LLVM no longer honours -stack-alignment=4 #21809

llvmbot · 2014-10-31T21:16:17Z


Bugzilla Link	21435
Resolution	FIXED
Resolved on	Nov 17, 2015 16:49
Version	trunk
OS	All
Attachments	bug1347703.ll
Reporter	LLVM Bugzilla Contributor
CC	@asl,@rnk

Extended Description

LLVM stoped honouring

This can easily be reproduced with the attached bug1347703.ll doing

$ llc -o - -mtriple=i686-pc-mingw32 -mattr=+avx -stack-alignment=4 bug1347703.ll | grep '<and.*[er]sp'
$

which produces nothing showing that the stack pointer is never aligned.

However if one disables frame-pointer elimination then it works again:

$ /home/jfonseca/work/vmware/llvm/llvm/build/linux-x86_64/Debug+Asserts/bin/llc -disable-fp-elim -o - -mtriple=i686-pc-mingw32 -mattr=+avx -stack-alignment=4 bug1347703.ll | grep '<and.*[er]sp'
andl $-32, %esp
andl $-32, %esp

$

Which doesn't seem the right behavior -- using the frame-pointer to align the stack seems an implementation detail -- there are probably other ways, and if frame-pointer is indeed necessary it should be automatically employed as necessary.

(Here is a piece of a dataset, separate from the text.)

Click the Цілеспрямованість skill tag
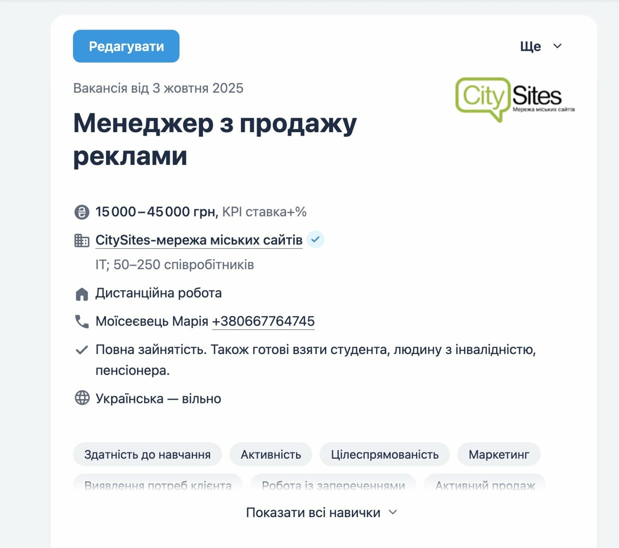click(385, 454)
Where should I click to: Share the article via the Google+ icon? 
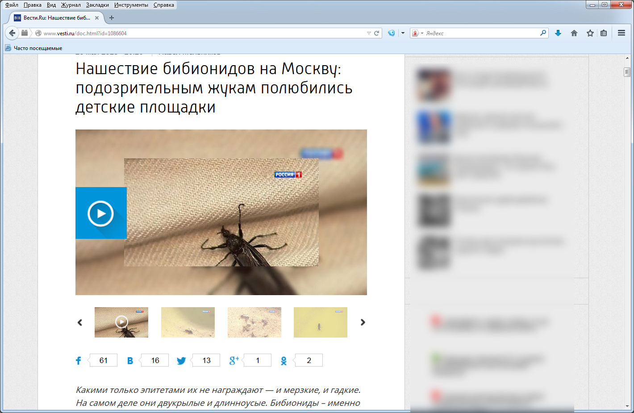tap(234, 361)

This regression happened between LLVM release 3.2 and release 3.3. I strongly suspect r168627 -- llvm-mirror/llvm@1243922

The text was updated successfully, but these errors were encountered:

rnk · 2014-10-31T22:23:53Z

Based on the input IR and what I've seen of the backend, this looks like some kind of phase ordering problem.

The input test case has no allocas, so we don't think we need to realign the stack for any highly aligned allocations. Then register allocation (or vector legalization) runs, and we are forced to spill some large vector values. This introduces a highly aligned stack allocation, but it's already too late, we can't go back and add the realignment prologue.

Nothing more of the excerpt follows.